# TASK STATEMENT:
Please rewrite the records below, replacing every occurrence of "How do I perform:" with "How can I carry out:" and leaving everything else unchanged.

Element and text location records:
━━━━

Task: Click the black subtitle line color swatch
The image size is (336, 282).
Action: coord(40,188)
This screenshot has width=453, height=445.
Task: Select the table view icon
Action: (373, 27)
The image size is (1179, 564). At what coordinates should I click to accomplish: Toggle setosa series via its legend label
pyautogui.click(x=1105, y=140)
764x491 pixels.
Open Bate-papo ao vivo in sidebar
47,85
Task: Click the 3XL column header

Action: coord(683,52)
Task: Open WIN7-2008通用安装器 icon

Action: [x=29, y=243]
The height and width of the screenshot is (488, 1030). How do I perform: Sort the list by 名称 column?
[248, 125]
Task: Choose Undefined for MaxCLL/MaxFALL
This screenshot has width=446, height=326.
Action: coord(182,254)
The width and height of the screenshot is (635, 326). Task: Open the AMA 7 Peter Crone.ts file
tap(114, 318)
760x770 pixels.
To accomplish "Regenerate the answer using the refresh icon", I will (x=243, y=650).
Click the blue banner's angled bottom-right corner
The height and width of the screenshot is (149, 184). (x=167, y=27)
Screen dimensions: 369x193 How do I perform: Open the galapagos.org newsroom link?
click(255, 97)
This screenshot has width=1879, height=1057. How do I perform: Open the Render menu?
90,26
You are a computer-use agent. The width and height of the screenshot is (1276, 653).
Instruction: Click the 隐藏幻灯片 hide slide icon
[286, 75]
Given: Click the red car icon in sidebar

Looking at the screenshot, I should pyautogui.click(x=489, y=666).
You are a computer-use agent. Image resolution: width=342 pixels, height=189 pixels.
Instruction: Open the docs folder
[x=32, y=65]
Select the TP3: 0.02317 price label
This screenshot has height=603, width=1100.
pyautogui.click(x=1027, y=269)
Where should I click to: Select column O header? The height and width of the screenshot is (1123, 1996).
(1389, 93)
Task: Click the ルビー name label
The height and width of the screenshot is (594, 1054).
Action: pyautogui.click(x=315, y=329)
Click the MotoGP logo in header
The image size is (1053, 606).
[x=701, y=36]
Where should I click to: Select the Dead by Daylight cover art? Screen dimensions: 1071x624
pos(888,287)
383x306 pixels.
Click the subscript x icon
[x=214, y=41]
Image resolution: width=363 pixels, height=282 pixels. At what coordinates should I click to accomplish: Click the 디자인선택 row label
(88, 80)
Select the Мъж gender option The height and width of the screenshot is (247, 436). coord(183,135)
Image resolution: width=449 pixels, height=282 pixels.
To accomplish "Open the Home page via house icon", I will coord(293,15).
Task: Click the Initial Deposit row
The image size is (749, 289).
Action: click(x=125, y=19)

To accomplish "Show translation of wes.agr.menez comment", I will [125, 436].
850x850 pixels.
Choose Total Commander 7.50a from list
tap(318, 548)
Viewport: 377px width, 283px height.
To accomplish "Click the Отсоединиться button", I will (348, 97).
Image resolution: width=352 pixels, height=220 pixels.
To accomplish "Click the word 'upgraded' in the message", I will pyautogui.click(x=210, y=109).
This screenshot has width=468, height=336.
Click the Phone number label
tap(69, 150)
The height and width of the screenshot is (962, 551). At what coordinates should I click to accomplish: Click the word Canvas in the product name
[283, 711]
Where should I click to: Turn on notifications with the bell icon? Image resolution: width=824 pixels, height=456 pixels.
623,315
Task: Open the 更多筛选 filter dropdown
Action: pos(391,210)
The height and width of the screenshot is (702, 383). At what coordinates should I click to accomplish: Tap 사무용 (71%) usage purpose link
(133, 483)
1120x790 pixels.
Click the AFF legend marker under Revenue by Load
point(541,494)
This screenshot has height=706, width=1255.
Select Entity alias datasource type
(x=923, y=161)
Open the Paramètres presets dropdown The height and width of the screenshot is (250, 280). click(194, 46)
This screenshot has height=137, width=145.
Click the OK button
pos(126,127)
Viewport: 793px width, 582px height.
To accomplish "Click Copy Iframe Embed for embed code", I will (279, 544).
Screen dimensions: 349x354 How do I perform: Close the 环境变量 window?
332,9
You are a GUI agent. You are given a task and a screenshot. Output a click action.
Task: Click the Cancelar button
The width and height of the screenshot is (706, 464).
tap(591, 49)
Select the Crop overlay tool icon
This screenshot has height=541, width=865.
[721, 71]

━━━━

# SOLUTION TO THE PROBLEM:
Task: Click the black subtitle line color swatch
The image size is (336, 282).
Action: coord(40,188)
This screenshot has width=453, height=445.
Task: Select the table view icon
Action: (373, 27)
The image size is (1179, 564). At what coordinates should I click to accomplish: Toggle setosa series via its legend label
pyautogui.click(x=1105, y=140)
764x491 pixels.
Open Bate-papo ao vivo in sidebar
47,85
Task: Click the 3XL column header

Action: coord(683,52)
Task: Open WIN7-2008通用安装器 icon

Action: [x=29, y=243]
The height and width of the screenshot is (488, 1030). How can I carry out: Sort the list by 名称 column?
[248, 125]
Task: Choose Undefined for MaxCLL/MaxFALL
This screenshot has width=446, height=326.
Action: coord(182,254)
The width and height of the screenshot is (635, 326). Task: Open the AMA 7 Peter Crone.ts file
tap(114, 318)
760x770 pixels.
To accomplish "Regenerate the answer using the refresh icon", I will (x=243, y=650).
Click the blue banner's angled bottom-right corner
The height and width of the screenshot is (149, 184). (x=167, y=27)
Screen dimensions: 369x193 How can I carry out: Open the galapagos.org newsroom link?
click(255, 97)
This screenshot has width=1879, height=1057. How can I carry out: Open the Render menu?
90,26
You are a computer-use agent. The width and height of the screenshot is (1276, 653).
Instruction: Click the 隐藏幻灯片 hide slide icon
[286, 75]
Given: Click the red car icon in sidebar

Looking at the screenshot, I should pyautogui.click(x=489, y=666).
You are a computer-use agent. Image resolution: width=342 pixels, height=189 pixels.
Instruction: Open the docs folder
[x=32, y=65]
Select the TP3: 0.02317 price label
This screenshot has height=603, width=1100.
pyautogui.click(x=1027, y=269)
Where should I click to: Select column O header? The height and width of the screenshot is (1123, 1996).
(1389, 93)
Task: Click the ルビー name label
The height and width of the screenshot is (594, 1054).
Action: pyautogui.click(x=315, y=329)
Click the MotoGP logo in header
The image size is (1053, 606).
[x=701, y=36]
Where should I click to: Select the Dead by Daylight cover art? Screen dimensions: 1071x624
pos(888,287)
383x306 pixels.
Click the subscript x icon
[x=214, y=41]
Image resolution: width=363 pixels, height=282 pixels. At what coordinates should I click to accomplish: Click the 디자인선택 row label
(88, 80)
Select the Мъж gender option The height and width of the screenshot is (247, 436). coord(183,135)
Image resolution: width=449 pixels, height=282 pixels.
To accomplish "Open the Home page via house icon", I will coord(293,15).
Task: Click the Initial Deposit row
The image size is (749, 289).
Action: click(x=125, y=19)

To accomplish "Show translation of wes.agr.menez comment", I will [125, 436].
850x850 pixels.
Choose Total Commander 7.50a from list
tap(318, 548)
Viewport: 377px width, 283px height.
To accomplish "Click the Отсоединиться button", I will (348, 97).
Image resolution: width=352 pixels, height=220 pixels.
To accomplish "Click the word 'upgraded' in the message", I will pyautogui.click(x=210, y=109).
This screenshot has width=468, height=336.
Click the Phone number label
tap(69, 150)
The height and width of the screenshot is (962, 551). At what coordinates should I click to accomplish: Click the word Canvas in the product name
[283, 711]
Where should I click to: Turn on notifications with the bell icon? Image resolution: width=824 pixels, height=456 pixels.
623,315
Task: Open the 更多筛选 filter dropdown
Action: pos(391,210)
The height and width of the screenshot is (702, 383). At what coordinates should I click to accomplish: Tap 사무용 (71%) usage purpose link
(133, 483)
1120x790 pixels.
Click the AFF legend marker under Revenue by Load
point(541,494)
This screenshot has height=706, width=1255.
Select Entity alias datasource type
(x=923, y=161)
Open the Paramètres presets dropdown The height and width of the screenshot is (250, 280). click(194, 46)
This screenshot has height=137, width=145.
Click the OK button
pos(126,127)
Viewport: 793px width, 582px height.
To accomplish "Click Copy Iframe Embed for embed code", I will (279, 544).
Screen dimensions: 349x354 How can I carry out: Close the 环境变量 window?
332,9
You are a GUI agent. You are given a task and a screenshot. Output a click action.
Task: Click the Cancelar button
The width and height of the screenshot is (706, 464).
tap(591, 49)
Select the Crop overlay tool icon
This screenshot has height=541, width=865.
[721, 71]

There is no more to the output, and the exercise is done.